[Target pointing data]
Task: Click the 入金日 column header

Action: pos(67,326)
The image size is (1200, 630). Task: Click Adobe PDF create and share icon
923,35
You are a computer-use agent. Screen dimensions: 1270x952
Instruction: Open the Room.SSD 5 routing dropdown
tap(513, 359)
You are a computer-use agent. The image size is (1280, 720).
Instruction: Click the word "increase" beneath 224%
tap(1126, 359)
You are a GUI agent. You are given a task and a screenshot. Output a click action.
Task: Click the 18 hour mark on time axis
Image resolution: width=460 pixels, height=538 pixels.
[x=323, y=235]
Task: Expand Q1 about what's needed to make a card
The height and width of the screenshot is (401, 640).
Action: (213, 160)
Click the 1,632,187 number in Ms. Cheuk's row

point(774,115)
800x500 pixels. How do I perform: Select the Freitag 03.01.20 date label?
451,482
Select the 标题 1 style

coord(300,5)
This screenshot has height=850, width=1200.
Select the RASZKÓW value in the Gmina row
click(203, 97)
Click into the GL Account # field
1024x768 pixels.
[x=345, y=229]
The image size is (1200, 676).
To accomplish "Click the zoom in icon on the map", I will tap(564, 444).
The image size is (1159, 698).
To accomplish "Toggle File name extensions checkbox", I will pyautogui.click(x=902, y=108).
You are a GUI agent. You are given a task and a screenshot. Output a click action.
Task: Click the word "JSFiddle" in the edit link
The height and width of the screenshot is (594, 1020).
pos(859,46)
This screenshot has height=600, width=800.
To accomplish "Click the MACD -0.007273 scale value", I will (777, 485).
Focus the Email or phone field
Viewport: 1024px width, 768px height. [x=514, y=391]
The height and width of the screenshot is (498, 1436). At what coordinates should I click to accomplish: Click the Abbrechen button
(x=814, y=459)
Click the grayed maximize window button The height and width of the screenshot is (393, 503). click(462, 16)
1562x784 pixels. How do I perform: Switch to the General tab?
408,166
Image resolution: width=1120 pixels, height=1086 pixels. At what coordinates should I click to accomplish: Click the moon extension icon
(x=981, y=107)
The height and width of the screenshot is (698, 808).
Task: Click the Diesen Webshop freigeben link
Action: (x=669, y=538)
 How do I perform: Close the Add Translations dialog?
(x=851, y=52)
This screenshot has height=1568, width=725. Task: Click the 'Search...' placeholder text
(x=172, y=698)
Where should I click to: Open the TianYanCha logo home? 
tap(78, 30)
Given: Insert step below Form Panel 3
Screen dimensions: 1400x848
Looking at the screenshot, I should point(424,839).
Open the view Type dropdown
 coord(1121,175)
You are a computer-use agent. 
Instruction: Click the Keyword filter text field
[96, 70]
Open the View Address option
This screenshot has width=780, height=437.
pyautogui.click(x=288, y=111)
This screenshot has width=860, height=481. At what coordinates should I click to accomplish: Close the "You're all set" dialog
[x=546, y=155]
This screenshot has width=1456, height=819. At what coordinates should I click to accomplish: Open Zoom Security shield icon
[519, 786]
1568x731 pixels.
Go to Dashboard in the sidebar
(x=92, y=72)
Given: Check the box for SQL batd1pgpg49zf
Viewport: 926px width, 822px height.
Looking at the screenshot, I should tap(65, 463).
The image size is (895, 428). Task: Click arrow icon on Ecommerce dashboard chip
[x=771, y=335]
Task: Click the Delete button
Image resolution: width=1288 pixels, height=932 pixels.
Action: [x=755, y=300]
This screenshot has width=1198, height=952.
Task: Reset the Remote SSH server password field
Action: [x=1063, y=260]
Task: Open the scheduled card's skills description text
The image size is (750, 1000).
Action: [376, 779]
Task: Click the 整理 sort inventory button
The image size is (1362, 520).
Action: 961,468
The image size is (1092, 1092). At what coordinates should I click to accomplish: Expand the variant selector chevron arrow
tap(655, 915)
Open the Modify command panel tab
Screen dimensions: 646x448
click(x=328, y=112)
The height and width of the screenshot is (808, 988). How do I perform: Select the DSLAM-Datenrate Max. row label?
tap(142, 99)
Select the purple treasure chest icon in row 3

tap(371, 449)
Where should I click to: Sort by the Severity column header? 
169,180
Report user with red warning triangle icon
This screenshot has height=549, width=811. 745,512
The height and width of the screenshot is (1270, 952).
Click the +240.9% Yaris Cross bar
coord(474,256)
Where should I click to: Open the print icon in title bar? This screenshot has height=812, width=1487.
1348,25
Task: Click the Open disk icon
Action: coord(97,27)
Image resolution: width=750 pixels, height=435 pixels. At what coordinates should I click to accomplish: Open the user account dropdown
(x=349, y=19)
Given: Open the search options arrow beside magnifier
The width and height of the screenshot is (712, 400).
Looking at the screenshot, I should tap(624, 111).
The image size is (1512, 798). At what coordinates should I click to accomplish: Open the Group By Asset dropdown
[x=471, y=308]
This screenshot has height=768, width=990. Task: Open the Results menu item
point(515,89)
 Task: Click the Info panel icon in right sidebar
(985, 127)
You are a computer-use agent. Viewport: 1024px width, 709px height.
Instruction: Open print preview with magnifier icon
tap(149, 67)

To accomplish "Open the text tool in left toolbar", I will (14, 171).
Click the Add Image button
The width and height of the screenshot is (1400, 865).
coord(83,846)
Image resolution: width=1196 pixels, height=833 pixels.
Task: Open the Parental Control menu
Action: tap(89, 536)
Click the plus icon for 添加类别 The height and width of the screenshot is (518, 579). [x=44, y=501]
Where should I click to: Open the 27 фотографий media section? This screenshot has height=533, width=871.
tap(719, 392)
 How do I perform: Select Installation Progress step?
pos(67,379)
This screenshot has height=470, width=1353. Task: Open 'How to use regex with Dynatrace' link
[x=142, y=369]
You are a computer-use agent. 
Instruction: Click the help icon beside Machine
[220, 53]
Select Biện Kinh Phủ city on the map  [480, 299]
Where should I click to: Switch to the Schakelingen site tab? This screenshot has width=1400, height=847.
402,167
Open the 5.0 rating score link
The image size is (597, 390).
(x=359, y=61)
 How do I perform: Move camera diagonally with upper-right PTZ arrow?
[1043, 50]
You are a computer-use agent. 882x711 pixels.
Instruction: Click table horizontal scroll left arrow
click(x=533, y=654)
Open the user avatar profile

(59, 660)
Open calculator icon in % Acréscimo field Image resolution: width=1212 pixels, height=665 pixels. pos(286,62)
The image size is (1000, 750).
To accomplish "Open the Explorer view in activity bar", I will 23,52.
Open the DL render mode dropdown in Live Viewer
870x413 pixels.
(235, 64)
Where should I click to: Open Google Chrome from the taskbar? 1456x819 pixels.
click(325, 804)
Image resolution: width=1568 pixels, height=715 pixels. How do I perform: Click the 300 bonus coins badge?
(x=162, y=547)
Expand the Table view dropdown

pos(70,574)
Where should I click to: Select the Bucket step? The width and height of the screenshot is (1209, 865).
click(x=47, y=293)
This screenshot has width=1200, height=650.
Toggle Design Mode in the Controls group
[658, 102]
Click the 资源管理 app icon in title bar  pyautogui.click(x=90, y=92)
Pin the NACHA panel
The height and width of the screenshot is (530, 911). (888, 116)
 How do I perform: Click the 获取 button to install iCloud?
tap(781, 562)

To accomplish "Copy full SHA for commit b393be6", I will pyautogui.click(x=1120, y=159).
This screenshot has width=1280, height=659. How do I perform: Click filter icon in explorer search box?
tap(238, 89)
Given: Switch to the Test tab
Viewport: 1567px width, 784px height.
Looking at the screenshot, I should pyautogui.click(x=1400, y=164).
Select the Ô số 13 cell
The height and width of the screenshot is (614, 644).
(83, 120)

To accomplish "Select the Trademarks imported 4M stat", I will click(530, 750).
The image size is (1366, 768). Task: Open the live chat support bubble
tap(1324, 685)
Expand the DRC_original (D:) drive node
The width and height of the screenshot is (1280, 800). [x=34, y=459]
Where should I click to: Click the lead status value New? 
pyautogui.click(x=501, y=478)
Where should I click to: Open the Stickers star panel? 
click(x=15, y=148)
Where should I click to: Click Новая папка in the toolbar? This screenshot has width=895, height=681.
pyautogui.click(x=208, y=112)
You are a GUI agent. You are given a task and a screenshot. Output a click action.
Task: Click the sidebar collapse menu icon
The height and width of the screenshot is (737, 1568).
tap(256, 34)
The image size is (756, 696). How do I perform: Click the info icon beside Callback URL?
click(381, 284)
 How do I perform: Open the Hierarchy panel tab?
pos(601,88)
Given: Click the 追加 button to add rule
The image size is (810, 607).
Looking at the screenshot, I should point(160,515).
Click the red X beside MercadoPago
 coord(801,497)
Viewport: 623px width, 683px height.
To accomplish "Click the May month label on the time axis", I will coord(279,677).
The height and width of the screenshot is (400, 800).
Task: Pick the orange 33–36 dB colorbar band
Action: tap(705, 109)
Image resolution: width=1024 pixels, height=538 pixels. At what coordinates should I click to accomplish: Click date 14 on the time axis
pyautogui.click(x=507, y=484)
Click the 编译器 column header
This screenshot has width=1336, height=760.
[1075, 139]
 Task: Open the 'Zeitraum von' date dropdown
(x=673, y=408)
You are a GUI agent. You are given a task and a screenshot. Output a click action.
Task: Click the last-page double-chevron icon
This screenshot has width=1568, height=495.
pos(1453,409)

▶ Task objective
Turn the data into a numbered list, one item per line, starting at the first line and ending at the line containing "will (777, 485).". Leave out blank lines.

▶ Answer for the task
1. Task: Click the 入金日 column header
2. Action: pos(67,326)
3. The image size is (1200, 630). Task: Click Adobe PDF create and share icon
4. 923,35
5. You are a computer-use agent. Screen dimensions: 1270x952
6. Instruction: Open the Room.SSD 5 routing dropdown
7. tap(513, 359)
8. You are a computer-use agent. The image size is (1280, 720).
9. Instruction: Click the word "increase" beneath 224%
10. tap(1126, 359)
11. You are a GUI agent. You are given a task and a screenshot. Output a click action.
12. Task: Click the 18 hour mark on time axis
13. Image resolution: width=460 pixels, height=538 pixels.
14. [x=323, y=235]
15. Task: Expand Q1 about what's needed to make a card
16. The height and width of the screenshot is (401, 640).
17. Action: (213, 160)
18. Click the 1,632,187 number in Ms. Cheuk's row
19. point(774,115)
20. 800x500 pixels. How do I perform: Select the Freitag 03.01.20 date label?
21. 451,482
22. Select the 标题 1 style
23. coord(300,5)
24. This screenshot has height=850, width=1200.
25. Select the RASZKÓW value in the Gmina row
26. click(203, 97)
27. Click into the GL Account # field
28. 1024x768 pixels.
29. [x=345, y=229]
30. The image size is (1200, 676).
31. To accomplish "Click the zoom in icon on the map", I will tap(564, 444).
32. The image size is (1159, 698).
33. To accomplish "Toggle File name extensions checkbox", I will pyautogui.click(x=902, y=108).
34. You are a GUI agent. You are given a task and a screenshot. Output a click action.
35. Task: Click the word "JSFiddle" in the edit link
36. The height and width of the screenshot is (594, 1020).
37. pos(859,46)
38. This screenshot has height=600, width=800.
39. To accomplish "Click the MACD -0.007273 scale value", I will (777, 485).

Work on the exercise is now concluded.